=== Begin Enclosure ===
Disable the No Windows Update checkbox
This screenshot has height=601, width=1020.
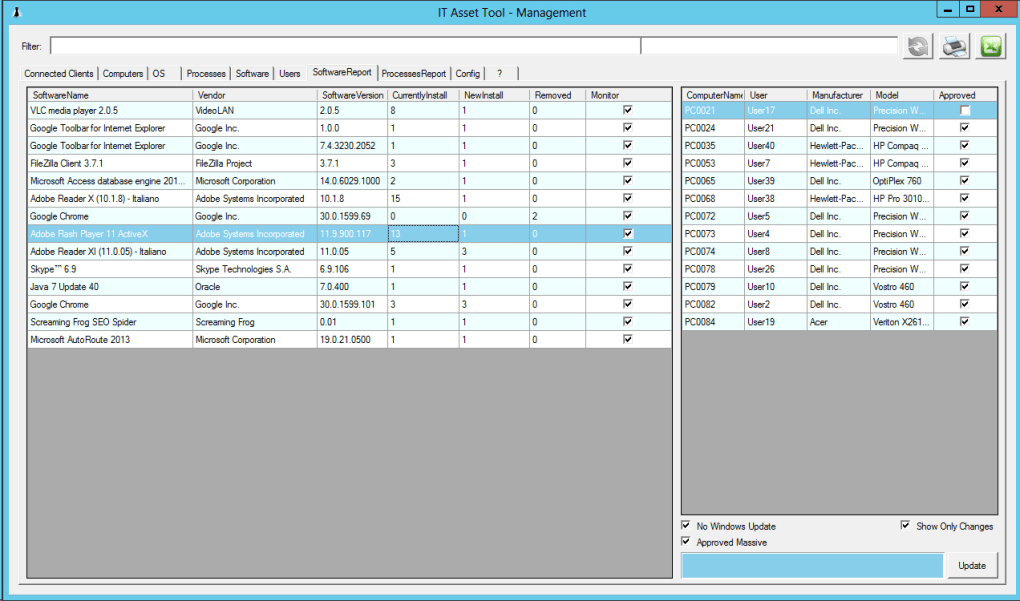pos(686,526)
=== End Enclosure ===
=== Begin Enclosure ===
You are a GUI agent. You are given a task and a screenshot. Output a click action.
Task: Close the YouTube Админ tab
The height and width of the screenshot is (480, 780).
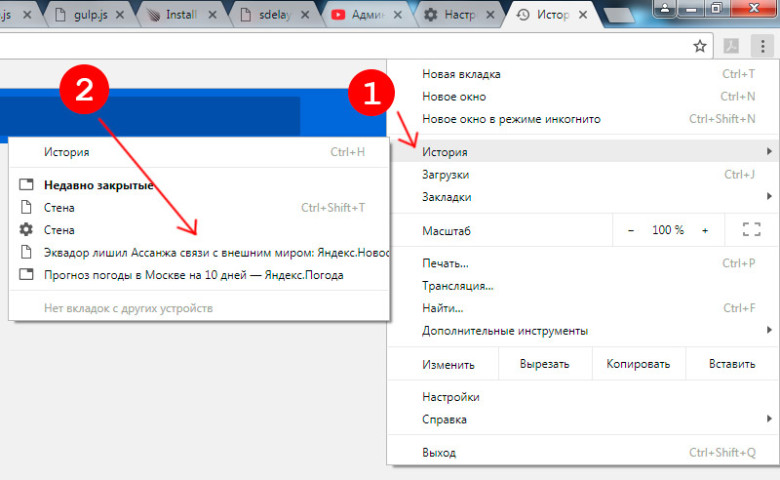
=== End Enclosure ===
=== Begin Enclosure ===
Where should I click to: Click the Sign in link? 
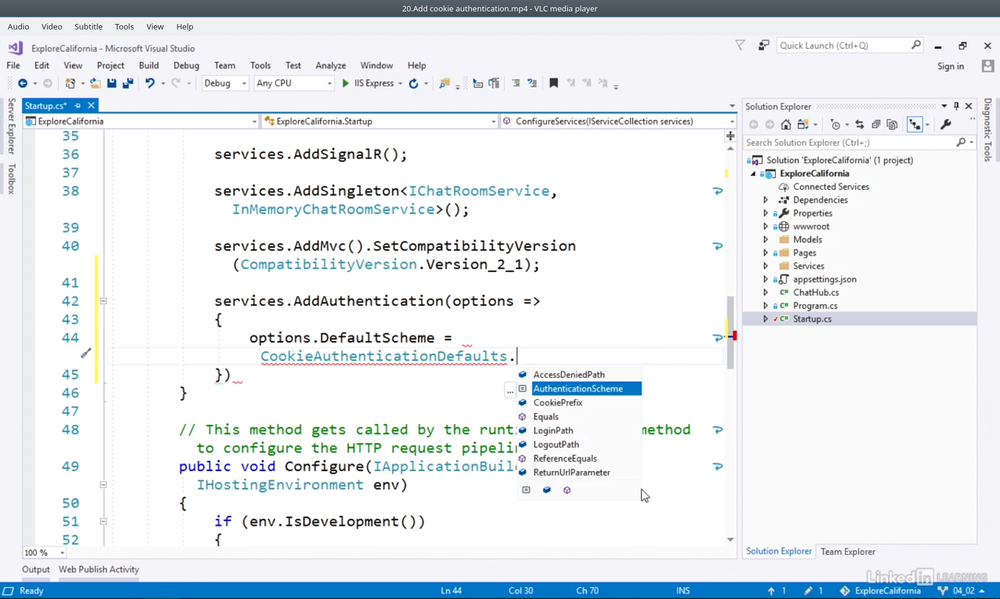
=== End Enclosure ===
_DIRECTIONS FOR THIS TASK:_ The exact lines of the material above starting at the one that contains "Task: Close the YouTube Админ tab" and ending at the one that contains "The height and" are what to retype; leave out everything else.

_EXPECTED ANSWER:_
Task: Close the YouTube Админ tab
The height and width of the screenshot is (480, 780).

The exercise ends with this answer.